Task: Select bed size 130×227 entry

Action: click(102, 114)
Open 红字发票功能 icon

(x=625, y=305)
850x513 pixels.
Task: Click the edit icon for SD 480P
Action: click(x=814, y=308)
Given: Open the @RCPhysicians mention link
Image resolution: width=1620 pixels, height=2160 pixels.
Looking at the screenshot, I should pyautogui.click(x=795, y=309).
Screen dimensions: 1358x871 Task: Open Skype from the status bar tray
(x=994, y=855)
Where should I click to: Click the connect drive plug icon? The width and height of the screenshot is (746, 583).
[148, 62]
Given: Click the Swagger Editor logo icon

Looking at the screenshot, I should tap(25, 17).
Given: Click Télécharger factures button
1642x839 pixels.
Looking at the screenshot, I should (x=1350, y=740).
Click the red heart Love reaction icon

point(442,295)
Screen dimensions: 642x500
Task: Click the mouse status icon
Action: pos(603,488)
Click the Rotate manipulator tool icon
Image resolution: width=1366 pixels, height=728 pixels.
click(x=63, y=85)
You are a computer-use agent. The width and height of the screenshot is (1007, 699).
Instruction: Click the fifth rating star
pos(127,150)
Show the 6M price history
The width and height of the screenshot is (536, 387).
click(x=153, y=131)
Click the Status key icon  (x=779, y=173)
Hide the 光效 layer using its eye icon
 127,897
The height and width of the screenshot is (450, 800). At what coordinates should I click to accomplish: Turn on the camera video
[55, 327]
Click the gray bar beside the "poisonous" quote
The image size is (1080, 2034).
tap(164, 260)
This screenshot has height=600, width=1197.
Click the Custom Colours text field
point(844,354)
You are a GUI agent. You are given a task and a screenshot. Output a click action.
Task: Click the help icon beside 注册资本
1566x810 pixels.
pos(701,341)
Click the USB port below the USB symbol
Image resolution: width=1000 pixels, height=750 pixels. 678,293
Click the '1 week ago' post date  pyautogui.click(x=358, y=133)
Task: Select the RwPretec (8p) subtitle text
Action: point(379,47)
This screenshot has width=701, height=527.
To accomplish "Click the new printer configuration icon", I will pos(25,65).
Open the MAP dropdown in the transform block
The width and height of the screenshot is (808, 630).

#####

Problem description: Exactly as given, please retype all the entries.

The answer:
Task: Select bed size 130×227 entry

Action: click(102, 114)
Open 红字发票功能 icon

(x=625, y=305)
850x513 pixels.
Task: Click the edit icon for SD 480P
Action: click(x=814, y=308)
Given: Open the @RCPhysicians mention link
Image resolution: width=1620 pixels, height=2160 pixels.
Looking at the screenshot, I should pyautogui.click(x=795, y=309).
Screen dimensions: 1358x871 Task: Open Skype from the status bar tray
(x=994, y=855)
Where should I click to: Click the connect drive plug icon? The width and height of the screenshot is (746, 583).
[148, 62]
Given: Click the Swagger Editor logo icon

Looking at the screenshot, I should tap(25, 17).
Given: Click Télécharger factures button
1642x839 pixels.
Looking at the screenshot, I should (x=1350, y=740).
Click the red heart Love reaction icon

point(442,295)
Screen dimensions: 642x500
Task: Click the mouse status icon
Action: pos(603,488)
Click the Rotate manipulator tool icon
Image resolution: width=1366 pixels, height=728 pixels.
click(x=63, y=85)
You are a computer-use agent. The width and height of the screenshot is (1007, 699).
Instruction: Click the fifth rating star
pos(127,150)
Show the 6M price history
The width and height of the screenshot is (536, 387).
click(x=153, y=131)
Click the Status key icon  (x=779, y=173)
Hide the 光效 layer using its eye icon
 127,897
The height and width of the screenshot is (450, 800). At what coordinates should I click to accomplish: Turn on the camera video
[55, 327]
Click the gray bar beside the "poisonous" quote
The image size is (1080, 2034).
tap(164, 260)
This screenshot has height=600, width=1197.
Click the Custom Colours text field
point(844,354)
You are a GUI agent. You are given a task and a screenshot. Output a click action.
Task: Click the help icon beside 注册资本
1566x810 pixels.
pos(701,341)
Click the USB port below the USB symbol
Image resolution: width=1000 pixels, height=750 pixels. 678,293
Click the '1 week ago' post date  pyautogui.click(x=358, y=133)
Task: Select the RwPretec (8p) subtitle text
Action: point(379,47)
This screenshot has width=701, height=527.
To accomplish "Click the new printer configuration icon", I will pos(25,65).
Open the MAP dropdown in the transform block
The width and height of the screenshot is (808, 630).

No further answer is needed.